╔══
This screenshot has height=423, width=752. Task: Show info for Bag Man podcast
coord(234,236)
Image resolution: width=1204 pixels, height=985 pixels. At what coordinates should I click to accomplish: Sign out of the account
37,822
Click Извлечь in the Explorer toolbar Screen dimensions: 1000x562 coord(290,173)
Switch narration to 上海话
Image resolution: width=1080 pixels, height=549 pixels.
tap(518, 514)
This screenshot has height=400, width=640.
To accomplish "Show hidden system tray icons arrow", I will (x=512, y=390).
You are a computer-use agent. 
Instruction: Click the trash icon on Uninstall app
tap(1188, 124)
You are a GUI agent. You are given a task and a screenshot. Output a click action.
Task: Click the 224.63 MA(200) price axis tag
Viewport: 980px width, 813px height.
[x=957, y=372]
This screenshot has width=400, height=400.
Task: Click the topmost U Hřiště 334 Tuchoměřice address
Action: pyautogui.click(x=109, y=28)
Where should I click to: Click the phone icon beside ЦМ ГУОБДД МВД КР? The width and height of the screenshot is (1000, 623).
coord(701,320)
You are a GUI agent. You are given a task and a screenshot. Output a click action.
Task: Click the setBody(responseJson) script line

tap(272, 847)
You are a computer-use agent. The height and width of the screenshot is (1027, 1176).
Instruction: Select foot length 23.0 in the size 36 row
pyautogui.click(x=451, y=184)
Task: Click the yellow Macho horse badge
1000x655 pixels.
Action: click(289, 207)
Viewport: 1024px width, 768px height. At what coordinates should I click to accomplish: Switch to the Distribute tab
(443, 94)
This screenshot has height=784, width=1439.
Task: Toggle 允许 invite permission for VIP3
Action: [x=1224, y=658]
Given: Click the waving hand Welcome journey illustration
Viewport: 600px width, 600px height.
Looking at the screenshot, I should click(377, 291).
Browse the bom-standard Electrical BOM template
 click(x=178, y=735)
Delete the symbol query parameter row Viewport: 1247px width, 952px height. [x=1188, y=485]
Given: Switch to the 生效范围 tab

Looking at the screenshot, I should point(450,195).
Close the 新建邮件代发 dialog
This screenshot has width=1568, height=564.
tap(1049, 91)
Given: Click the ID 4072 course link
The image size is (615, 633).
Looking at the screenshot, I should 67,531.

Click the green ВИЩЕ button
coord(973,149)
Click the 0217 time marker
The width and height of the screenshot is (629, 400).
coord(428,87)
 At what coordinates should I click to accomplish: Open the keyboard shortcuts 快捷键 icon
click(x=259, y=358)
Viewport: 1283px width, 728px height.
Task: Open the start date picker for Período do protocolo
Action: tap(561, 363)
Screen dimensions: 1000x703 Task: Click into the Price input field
╚══
▸ Task requirements
Could you copy each line above word for word?

▸ The completed task
This screenshot has height=423, width=752. Task: Show info for Bag Man podcast
coord(234,236)
Image resolution: width=1204 pixels, height=985 pixels. At what coordinates should I click to accomplish: Sign out of the account
37,822
Click Извлечь in the Explorer toolbar Screen dimensions: 1000x562 coord(290,173)
Switch narration to 上海话
Image resolution: width=1080 pixels, height=549 pixels.
tap(518, 514)
This screenshot has height=400, width=640.
To accomplish "Show hidden system tray icons arrow", I will (x=512, y=390).
You are a computer-use agent. 
Instruction: Click the trash icon on Uninstall app
tap(1188, 124)
You are a GUI agent. You are given a task and a screenshot. Output a click action.
Task: Click the 224.63 MA(200) price axis tag
Viewport: 980px width, 813px height.
[x=957, y=372]
This screenshot has width=400, height=400.
Task: Click the topmost U Hřiště 334 Tuchoměřice address
Action: pyautogui.click(x=109, y=28)
Where should I click to: Click the phone icon beside ЦМ ГУОБДД МВД КР? The width and height of the screenshot is (1000, 623).
coord(701,320)
You are a GUI agent. You are given a task and a screenshot. Output a click action.
Task: Click the setBody(responseJson) script line

tap(272, 847)
You are a computer-use agent. The height and width of the screenshot is (1027, 1176).
Instruction: Select foot length 23.0 in the size 36 row
pyautogui.click(x=451, y=184)
Task: Click the yellow Macho horse badge
1000x655 pixels.
Action: click(289, 207)
Viewport: 1024px width, 768px height. At what coordinates should I click to accomplish: Switch to the Distribute tab
(443, 94)
This screenshot has height=784, width=1439.
Task: Toggle 允许 invite permission for VIP3
Action: [x=1224, y=658]
Given: Click the waving hand Welcome journey illustration
Viewport: 600px width, 600px height.
Looking at the screenshot, I should click(377, 291).
Browse the bom-standard Electrical BOM template
 click(x=178, y=735)
Delete the symbol query parameter row Viewport: 1247px width, 952px height. [x=1188, y=485]
Given: Switch to the 生效范围 tab

Looking at the screenshot, I should point(450,195).
Close the 新建邮件代发 dialog
This screenshot has width=1568, height=564.
tap(1049, 91)
Given: Click the ID 4072 course link
The image size is (615, 633).
Looking at the screenshot, I should 67,531.

Click the green ВИЩЕ button
coord(973,149)
Click the 0217 time marker
The width and height of the screenshot is (629, 400).
coord(428,87)
 At what coordinates should I click to accomplish: Open the keyboard shortcuts 快捷键 icon
click(x=259, y=358)
Viewport: 1283px width, 728px height.
Task: Open the start date picker for Período do protocolo
Action: tap(561, 363)
Screen dimensions: 1000x703 Task: Click into the Price input field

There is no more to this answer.